We examined the density of the CB-IR staining across the costaining conditions with the four GluA subunits (Fig. 6) but did not observe significant differences between stains (one-way ANOVA, F(3,155) = 0.161, p > 0.9) so that normalization was unnecessary. We performed the same analysis steps as described above for the PV-IR cells for 159 image stacks. A two-factor ANOVA (GluA × layer) revealed a significant main effect of GluA subunit on expression (F(3,139) = 174.617, p < 0.001), a significant main effect of layer (F(4,139) = 3.272, p < 0.05), and a significant interaction between these factors (F(12,139) = 2.434, p < 0.01; Fig. 7A). The GluA main effect was driven by an increased expression of GluA1 and GluA4 by CB-IR cells, compared with GluA2 and GluA3. The mean P(GluA1|CB) was 0.80 (N = 39) and the mean P(GluA4|CB) was 0.71 (N = 40), whereas P(GluA2|CB) (N = 40) and P(GluA3|CB) (N = 40) equaled 0.13 and 0.14, respectively. We observed no significant differences between the degrees of expression of GluA1 and GluA4 or between GluA2 and GluA3 receptor subunits (Bonferroni-corrected t tests, both p's > 0.2).
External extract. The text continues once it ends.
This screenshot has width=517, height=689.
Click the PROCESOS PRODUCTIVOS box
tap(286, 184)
However, the pairwise comparisons between the more strongly and more weakly expressed subunits were all highly significant (GluA1 or GluA4 vs GluA2 or GluA3; all p's < 0.001). We confirmed these results when analyzing the data of the two monkeys separately (Fig. 7A, left insets). The degree of expression in the neuropil was similar to that when we pooled across objects of all sizes. However, the specificity of the expression pattern was virtually absolute when we analyzed the cell bodies (Fig. 7A, right insets). The main effect of layer on the probability of expression and the interaction with GluA was mainly driven by a lower expression of the GluA1 subunit in layer IV. There was a significant difference in expression of the GluA1 subunit between layers II/III and IV (t test with Bonferroni correction, p < 0.05), and a trend in the same direction when comparing layer IV to V (p = 0.053; Fig. 7B).

Figure 7.

Figure 7.

Expression of AMPAR subunits in CB-IR interneurons. A, Average probability across all layers computed from ∼40 samples per bar. CB-IR cells have a low probability of expressing GluA2 and GluA3, and a high probability of expressing GluA1 and GluA4. Insets on the left show the results of the individual monkeys. Insets on the right show expression for cell bodies and neuropil separately. B, Breakdown by layer (8 samples per data point) reveals little layer variability in the expression of GluA2 and GluA3 but lower expression of GluA1 and GluA4 in layer IV. Error bars represent SEM.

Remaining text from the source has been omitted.